Este: We had fun on “Something to Tell You” and “Days Are Gone,” but looking back, there was more of a freeing energy in making these songs. We’re still perfectionists to a fault, but with the advent of being in the studio, the world is your oyster. You can try drums on, and if you’re lucky, you can record drums as many times as you want. Or you can try it on a different type of drum set. These things just take time. But again, you can get in the weeds when you’re continually recording and re-recording and trying it again, instead of just letting the performance be the performance and then keeping it.

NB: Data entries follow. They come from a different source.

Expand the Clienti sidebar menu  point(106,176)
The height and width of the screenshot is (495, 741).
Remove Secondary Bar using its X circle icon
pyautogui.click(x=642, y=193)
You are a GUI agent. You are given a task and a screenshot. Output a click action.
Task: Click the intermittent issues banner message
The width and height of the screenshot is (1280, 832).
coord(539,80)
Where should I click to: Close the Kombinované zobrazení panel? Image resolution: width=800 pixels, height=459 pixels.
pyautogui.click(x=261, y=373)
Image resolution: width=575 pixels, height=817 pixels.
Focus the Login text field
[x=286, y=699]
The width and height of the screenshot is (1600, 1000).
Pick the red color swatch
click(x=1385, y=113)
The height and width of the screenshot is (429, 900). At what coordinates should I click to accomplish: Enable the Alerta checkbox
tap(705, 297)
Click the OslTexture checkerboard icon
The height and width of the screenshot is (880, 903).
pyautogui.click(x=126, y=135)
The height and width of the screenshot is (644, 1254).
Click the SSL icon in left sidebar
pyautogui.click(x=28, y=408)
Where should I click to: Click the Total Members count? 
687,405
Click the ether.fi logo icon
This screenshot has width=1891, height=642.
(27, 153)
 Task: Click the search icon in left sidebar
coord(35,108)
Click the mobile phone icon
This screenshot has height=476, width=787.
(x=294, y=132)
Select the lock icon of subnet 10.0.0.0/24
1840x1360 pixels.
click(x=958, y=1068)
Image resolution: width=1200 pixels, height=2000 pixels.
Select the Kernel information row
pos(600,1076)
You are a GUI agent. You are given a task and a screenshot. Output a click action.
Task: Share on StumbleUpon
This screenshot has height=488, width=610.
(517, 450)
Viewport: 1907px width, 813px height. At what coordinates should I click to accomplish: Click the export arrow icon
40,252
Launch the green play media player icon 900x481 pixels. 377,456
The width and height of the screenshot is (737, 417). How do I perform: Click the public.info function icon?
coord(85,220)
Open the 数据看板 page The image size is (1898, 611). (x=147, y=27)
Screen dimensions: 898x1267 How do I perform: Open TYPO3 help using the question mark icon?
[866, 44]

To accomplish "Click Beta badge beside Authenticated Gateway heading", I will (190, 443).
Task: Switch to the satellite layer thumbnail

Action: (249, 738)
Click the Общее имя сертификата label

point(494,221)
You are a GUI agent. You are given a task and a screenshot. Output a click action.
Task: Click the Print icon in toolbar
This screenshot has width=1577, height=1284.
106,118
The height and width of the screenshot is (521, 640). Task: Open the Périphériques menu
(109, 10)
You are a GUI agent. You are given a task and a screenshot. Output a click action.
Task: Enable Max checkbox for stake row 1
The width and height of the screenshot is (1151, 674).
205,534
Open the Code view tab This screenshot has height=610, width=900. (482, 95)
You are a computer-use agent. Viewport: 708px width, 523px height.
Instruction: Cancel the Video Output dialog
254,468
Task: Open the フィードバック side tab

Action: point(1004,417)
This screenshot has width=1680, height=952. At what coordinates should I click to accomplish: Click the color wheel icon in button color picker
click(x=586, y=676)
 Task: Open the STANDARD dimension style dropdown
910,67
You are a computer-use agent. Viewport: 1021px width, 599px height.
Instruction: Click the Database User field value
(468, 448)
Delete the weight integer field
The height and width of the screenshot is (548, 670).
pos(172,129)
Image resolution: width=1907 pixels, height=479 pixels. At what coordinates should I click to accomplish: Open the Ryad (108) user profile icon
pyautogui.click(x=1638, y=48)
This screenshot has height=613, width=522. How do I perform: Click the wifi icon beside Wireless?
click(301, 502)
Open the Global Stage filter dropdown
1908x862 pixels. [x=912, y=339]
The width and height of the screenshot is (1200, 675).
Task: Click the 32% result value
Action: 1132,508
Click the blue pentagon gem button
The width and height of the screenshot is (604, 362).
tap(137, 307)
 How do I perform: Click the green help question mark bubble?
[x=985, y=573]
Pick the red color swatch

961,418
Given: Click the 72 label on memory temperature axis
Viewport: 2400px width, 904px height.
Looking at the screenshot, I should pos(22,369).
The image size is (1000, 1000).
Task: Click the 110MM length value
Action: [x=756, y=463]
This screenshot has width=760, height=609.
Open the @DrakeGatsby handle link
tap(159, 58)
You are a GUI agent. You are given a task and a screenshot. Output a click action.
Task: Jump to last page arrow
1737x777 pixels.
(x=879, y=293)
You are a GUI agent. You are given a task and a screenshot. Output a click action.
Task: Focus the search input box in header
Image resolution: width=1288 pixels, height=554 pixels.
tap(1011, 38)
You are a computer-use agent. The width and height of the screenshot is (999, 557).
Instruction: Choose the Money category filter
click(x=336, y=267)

On releasing and promoting an album during a pandemic:

Este: [Releasing this album during a pandemic] was super interesting. We made this record to tour. Danielle loves the studio; I love touring, I love playing live events and she feels the same way. When we were making the record, we were most excited about [how] we were going to play this live. And then the pandemic happened. We were gearing up to go on tour. We planned to tour delis across America and then go to the UK and do some delis—maybe go to Australia. We did two deli tour dates, and then the pandemic happened. We went home and went back to the drawing board and said, “How can we do this from our home?” It was an exercise in creativity. This is the longest I’ve ever been home since I was 19 or 20. Then we had to figure out how to do a music video and be safe. We shot dance music videos in a backyard with an iPhone—most of the “I Know Alone” music video. The advances in technology are crazy.

Alana: The deli tour started in New York, and then we went to Washington, D.C. When we arrived in D.C., there were rumors of quarantine, and no one knew what that meant. Lysol wipes were getting stolen at the hotel. We had no idea what was going on back in LA. Danielle’s boyfriend FaceTimed us from the market and showed us that there was no toilet paper. Este has diabetes, so we went home. We knew if you have an autoimmune disease, you needed to really be careful. At that point, news was coming in that you only needed to quarantine for two weeks, and since we’re neurotic and Jewish, we decided, “We’re going to quarantine for two months and just make sure we’re all OK.” And we did. I didn’t see Este and Danielle for a really long time. It was FaceTime calls every day.

On “WIMPIII” and being vulnerable:

Alana: Especially with this record, we had no choice but to be open. It wouldn’t have felt authentic to put out a record that didn’t speak to what we were feeling at the time. Making the music and writing the lyrics felt so true to us.

Danielle: At one point, we were going to be a trio where I’m on drums, Alana’s on guitars and Este’s on bass. We had all these cool ideas that we had never done live before. Our head was in the tour.

Alana: This was by far the most nervous I’ve ever been putting out a record because of the subject matter. It was an extra cherry on top that people seemed to like it. But in the end, we needed to make this record for us, and what we were feeling. We needed to get all that stuff out. There was no other choice, and now that it’s out, it’s like we’re naked in front of everybody. I really did feel naked putting out this record because I don’t think I left out anything. I don’t think there’s anything left that we could have put on record. It’s all on there.

This interview has been edited and condensed.